Repeat the data precisely as given.

◆ **Stored data**:
•••••

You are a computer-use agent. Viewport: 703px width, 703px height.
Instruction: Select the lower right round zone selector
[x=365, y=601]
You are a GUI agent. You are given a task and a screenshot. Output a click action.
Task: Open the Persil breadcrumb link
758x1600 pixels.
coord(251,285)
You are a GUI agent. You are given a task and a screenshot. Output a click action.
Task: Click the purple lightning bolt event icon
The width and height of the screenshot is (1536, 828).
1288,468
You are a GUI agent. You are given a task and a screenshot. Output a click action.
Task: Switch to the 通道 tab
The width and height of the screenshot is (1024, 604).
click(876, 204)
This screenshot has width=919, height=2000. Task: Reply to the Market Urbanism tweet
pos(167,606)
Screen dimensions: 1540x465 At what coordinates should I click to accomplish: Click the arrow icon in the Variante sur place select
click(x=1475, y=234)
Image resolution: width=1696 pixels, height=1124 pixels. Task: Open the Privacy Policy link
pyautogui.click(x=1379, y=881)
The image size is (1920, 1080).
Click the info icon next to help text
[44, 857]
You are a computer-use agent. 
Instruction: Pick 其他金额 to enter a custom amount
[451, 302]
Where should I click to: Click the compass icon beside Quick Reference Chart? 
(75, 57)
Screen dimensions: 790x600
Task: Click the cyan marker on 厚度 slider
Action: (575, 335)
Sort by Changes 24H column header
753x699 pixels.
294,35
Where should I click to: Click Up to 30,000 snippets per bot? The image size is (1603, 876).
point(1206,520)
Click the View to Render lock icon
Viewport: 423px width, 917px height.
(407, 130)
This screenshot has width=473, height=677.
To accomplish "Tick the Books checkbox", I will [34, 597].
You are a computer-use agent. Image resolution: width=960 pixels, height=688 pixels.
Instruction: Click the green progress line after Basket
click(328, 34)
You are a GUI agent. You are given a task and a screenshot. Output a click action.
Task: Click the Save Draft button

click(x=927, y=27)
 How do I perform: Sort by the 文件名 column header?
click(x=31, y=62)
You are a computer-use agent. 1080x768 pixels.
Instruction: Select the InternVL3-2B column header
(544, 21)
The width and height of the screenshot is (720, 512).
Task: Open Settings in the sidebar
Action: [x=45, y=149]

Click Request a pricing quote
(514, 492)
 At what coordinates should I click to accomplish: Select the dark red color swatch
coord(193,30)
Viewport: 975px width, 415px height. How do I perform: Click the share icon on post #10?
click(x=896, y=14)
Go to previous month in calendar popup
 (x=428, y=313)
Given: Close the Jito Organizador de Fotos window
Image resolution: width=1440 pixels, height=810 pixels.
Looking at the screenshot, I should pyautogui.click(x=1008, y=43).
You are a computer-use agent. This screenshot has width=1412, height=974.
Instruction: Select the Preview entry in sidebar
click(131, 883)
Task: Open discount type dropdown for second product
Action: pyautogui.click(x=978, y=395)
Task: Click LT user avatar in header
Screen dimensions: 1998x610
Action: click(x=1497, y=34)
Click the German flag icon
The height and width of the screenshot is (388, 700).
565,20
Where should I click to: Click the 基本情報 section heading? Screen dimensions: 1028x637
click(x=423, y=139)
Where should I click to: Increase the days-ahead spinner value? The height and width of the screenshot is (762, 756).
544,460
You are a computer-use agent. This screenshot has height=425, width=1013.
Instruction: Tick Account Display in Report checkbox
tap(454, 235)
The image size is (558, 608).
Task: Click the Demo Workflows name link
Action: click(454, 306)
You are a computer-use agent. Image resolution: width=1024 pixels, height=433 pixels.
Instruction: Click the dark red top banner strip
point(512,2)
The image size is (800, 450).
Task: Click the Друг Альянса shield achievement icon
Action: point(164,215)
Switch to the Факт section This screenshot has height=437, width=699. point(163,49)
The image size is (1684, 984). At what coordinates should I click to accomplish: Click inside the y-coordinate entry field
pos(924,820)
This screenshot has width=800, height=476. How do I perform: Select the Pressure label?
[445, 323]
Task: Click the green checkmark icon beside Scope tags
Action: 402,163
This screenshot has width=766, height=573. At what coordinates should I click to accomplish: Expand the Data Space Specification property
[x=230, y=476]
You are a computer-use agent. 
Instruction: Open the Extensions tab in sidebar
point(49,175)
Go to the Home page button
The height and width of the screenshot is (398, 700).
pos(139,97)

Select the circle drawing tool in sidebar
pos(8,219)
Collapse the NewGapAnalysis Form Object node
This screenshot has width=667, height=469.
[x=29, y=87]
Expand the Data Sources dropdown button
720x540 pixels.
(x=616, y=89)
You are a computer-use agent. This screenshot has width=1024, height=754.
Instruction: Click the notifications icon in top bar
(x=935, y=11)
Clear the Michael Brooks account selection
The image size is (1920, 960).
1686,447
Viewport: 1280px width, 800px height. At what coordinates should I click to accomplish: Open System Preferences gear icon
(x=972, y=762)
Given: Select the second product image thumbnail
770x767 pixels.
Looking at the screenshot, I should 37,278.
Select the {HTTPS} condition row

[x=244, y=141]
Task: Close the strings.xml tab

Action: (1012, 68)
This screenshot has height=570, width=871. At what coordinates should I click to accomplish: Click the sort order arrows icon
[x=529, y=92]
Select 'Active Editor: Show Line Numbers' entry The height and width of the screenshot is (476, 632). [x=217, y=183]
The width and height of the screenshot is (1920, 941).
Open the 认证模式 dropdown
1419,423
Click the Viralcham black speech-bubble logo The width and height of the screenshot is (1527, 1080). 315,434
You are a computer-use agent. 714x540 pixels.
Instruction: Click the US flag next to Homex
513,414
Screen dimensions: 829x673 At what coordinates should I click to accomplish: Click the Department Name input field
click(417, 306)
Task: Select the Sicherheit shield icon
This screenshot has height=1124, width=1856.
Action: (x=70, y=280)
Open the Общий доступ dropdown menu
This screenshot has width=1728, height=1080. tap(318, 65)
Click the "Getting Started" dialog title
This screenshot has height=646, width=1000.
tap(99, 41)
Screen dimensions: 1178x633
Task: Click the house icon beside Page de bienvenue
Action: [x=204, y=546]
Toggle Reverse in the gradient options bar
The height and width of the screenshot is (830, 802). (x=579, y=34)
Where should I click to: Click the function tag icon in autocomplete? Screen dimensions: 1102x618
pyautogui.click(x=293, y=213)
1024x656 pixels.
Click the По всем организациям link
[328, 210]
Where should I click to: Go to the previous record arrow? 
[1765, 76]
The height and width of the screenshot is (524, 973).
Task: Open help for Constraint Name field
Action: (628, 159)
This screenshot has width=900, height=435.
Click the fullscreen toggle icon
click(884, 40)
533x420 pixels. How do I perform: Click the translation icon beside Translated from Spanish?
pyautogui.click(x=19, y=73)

•••••

◆ **TASK RESULT**:
You are a computer-use agent. Viewport: 703px width, 703px height.
Instruction: Select the lower right round zone selector
[x=365, y=601]
You are a GUI agent. You are given a task and a screenshot. Output a click action.
Task: Open the Persil breadcrumb link
758x1600 pixels.
coord(251,285)
You are a GUI agent. You are given a task and a screenshot. Output a click action.
Task: Click the purple lightning bolt event icon
The width and height of the screenshot is (1536, 828).
1288,468
You are a GUI agent. You are given a task and a screenshot. Output a click action.
Task: Switch to the 通道 tab
The width and height of the screenshot is (1024, 604).
click(876, 204)
This screenshot has width=919, height=2000. Task: Reply to the Market Urbanism tweet
pos(167,606)
Screen dimensions: 1540x465 At what coordinates should I click to accomplish: Click the arrow icon in the Variante sur place select
click(x=1475, y=234)
Image resolution: width=1696 pixels, height=1124 pixels. Task: Open the Privacy Policy link
pyautogui.click(x=1379, y=881)
The image size is (1920, 1080).
Click the info icon next to help text
[44, 857]
You are a computer-use agent. 
Instruction: Pick 其他金额 to enter a custom amount
[451, 302]
Where should I click to: Click the compass icon beside Quick Reference Chart? 
(75, 57)
Screen dimensions: 790x600
Task: Click the cyan marker on 厚度 slider
Action: (575, 335)
Sort by Changes 24H column header
753x699 pixels.
294,35
Where should I click to: Click Up to 30,000 snippets per bot? The image size is (1603, 876).
point(1206,520)
Click the View to Render lock icon
Viewport: 423px width, 917px height.
(407, 130)
This screenshot has width=473, height=677.
To accomplish "Tick the Books checkbox", I will [34, 597].
You are a computer-use agent. Image resolution: width=960 pixels, height=688 pixels.
Instruction: Click the green progress line after Basket
click(328, 34)
You are a GUI agent. You are given a task and a screenshot. Output a click action.
Task: Click the Save Draft button

click(x=927, y=27)
 How do I perform: Sort by the 文件名 column header?
click(x=31, y=62)
You are a computer-use agent. 1080x768 pixels.
Instruction: Select the InternVL3-2B column header
(544, 21)
The width and height of the screenshot is (720, 512).
Task: Open Settings in the sidebar
Action: [x=45, y=149]

Click Request a pricing quote
(514, 492)
 At what coordinates should I click to accomplish: Select the dark red color swatch
coord(193,30)
Viewport: 975px width, 415px height. How do I perform: Click the share icon on post #10?
click(x=896, y=14)
Go to previous month in calendar popup
 (x=428, y=313)
Given: Close the Jito Organizador de Fotos window
Image resolution: width=1440 pixels, height=810 pixels.
Looking at the screenshot, I should pyautogui.click(x=1008, y=43).
You are a computer-use agent. This screenshot has width=1412, height=974.
Instruction: Select the Preview entry in sidebar
click(131, 883)
Task: Open discount type dropdown for second product
Action: pyautogui.click(x=978, y=395)
Task: Click LT user avatar in header
Screen dimensions: 1998x610
Action: click(x=1497, y=34)
Click the German flag icon
The height and width of the screenshot is (388, 700).
565,20
Where should I click to: Click the 基本情報 section heading? Screen dimensions: 1028x637
click(x=423, y=139)
Where should I click to: Increase the days-ahead spinner value? The height and width of the screenshot is (762, 756).
544,460
You are a computer-use agent. This screenshot has height=425, width=1013.
Instruction: Tick Account Display in Report checkbox
tap(454, 235)
The image size is (558, 608).
Task: Click the Demo Workflows name link
Action: click(454, 306)
You are a computer-use agent. Image resolution: width=1024 pixels, height=433 pixels.
Instruction: Click the dark red top banner strip
point(512,2)
The image size is (800, 450).
Task: Click the Друг Альянса shield achievement icon
Action: point(164,215)
Switch to the Факт section This screenshot has height=437, width=699. point(163,49)
The image size is (1684, 984). At what coordinates should I click to accomplish: Click inside the y-coordinate entry field
pos(924,820)
This screenshot has width=800, height=476. How do I perform: Select the Pressure label?
[445, 323]
Task: Click the green checkmark icon beside Scope tags
Action: 402,163
This screenshot has width=766, height=573. At what coordinates should I click to accomplish: Expand the Data Space Specification property
[x=230, y=476]
You are a computer-use agent. 
Instruction: Open the Extensions tab in sidebar
point(49,175)
Go to the Home page button
The height and width of the screenshot is (398, 700).
pos(139,97)

Select the circle drawing tool in sidebar
pos(8,219)
Collapse the NewGapAnalysis Form Object node
This screenshot has width=667, height=469.
[x=29, y=87]
Expand the Data Sources dropdown button
720x540 pixels.
(x=616, y=89)
You are a computer-use agent. This screenshot has width=1024, height=754.
Instruction: Click the notifications icon in top bar
(x=935, y=11)
Clear the Michael Brooks account selection
The image size is (1920, 960).
1686,447
Viewport: 1280px width, 800px height. At what coordinates should I click to accomplish: Open System Preferences gear icon
(x=972, y=762)
Given: Select the second product image thumbnail
770x767 pixels.
Looking at the screenshot, I should 37,278.
Select the {HTTPS} condition row

[x=244, y=141]
Task: Close the strings.xml tab

Action: (1012, 68)
This screenshot has height=570, width=871. At what coordinates should I click to accomplish: Click the sort order arrows icon
[x=529, y=92]
Select 'Active Editor: Show Line Numbers' entry The height and width of the screenshot is (476, 632). [x=217, y=183]
The width and height of the screenshot is (1920, 941).
Open the 认证模式 dropdown
1419,423
Click the Viralcham black speech-bubble logo The width and height of the screenshot is (1527, 1080). 315,434
You are a computer-use agent. 714x540 pixels.
Instruction: Click the US flag next to Homex
513,414
Screen dimensions: 829x673 At what coordinates should I click to accomplish: Click the Department Name input field
click(417, 306)
Task: Select the Sicherheit shield icon
This screenshot has height=1124, width=1856.
Action: (x=70, y=280)
Open the Общий доступ dropdown menu
This screenshot has width=1728, height=1080. tap(318, 65)
Click the "Getting Started" dialog title
This screenshot has height=646, width=1000.
tap(99, 41)
Screen dimensions: 1178x633
Task: Click the house icon beside Page de bienvenue
Action: [x=204, y=546]
Toggle Reverse in the gradient options bar
The height and width of the screenshot is (830, 802). (x=579, y=34)
Where should I click to: Click the function tag icon in autocomplete? Screen dimensions: 1102x618
pyautogui.click(x=293, y=213)
1024x656 pixels.
Click the По всем организациям link
[328, 210]
Where should I click to: Go to the previous record arrow? 
[1765, 76]
The height and width of the screenshot is (524, 973).
Task: Open help for Constraint Name field
Action: (628, 159)
This screenshot has width=900, height=435.
Click the fullscreen toggle icon
click(884, 40)
533x420 pixels. How do I perform: Click the translation icon beside Translated from Spanish?
pyautogui.click(x=19, y=73)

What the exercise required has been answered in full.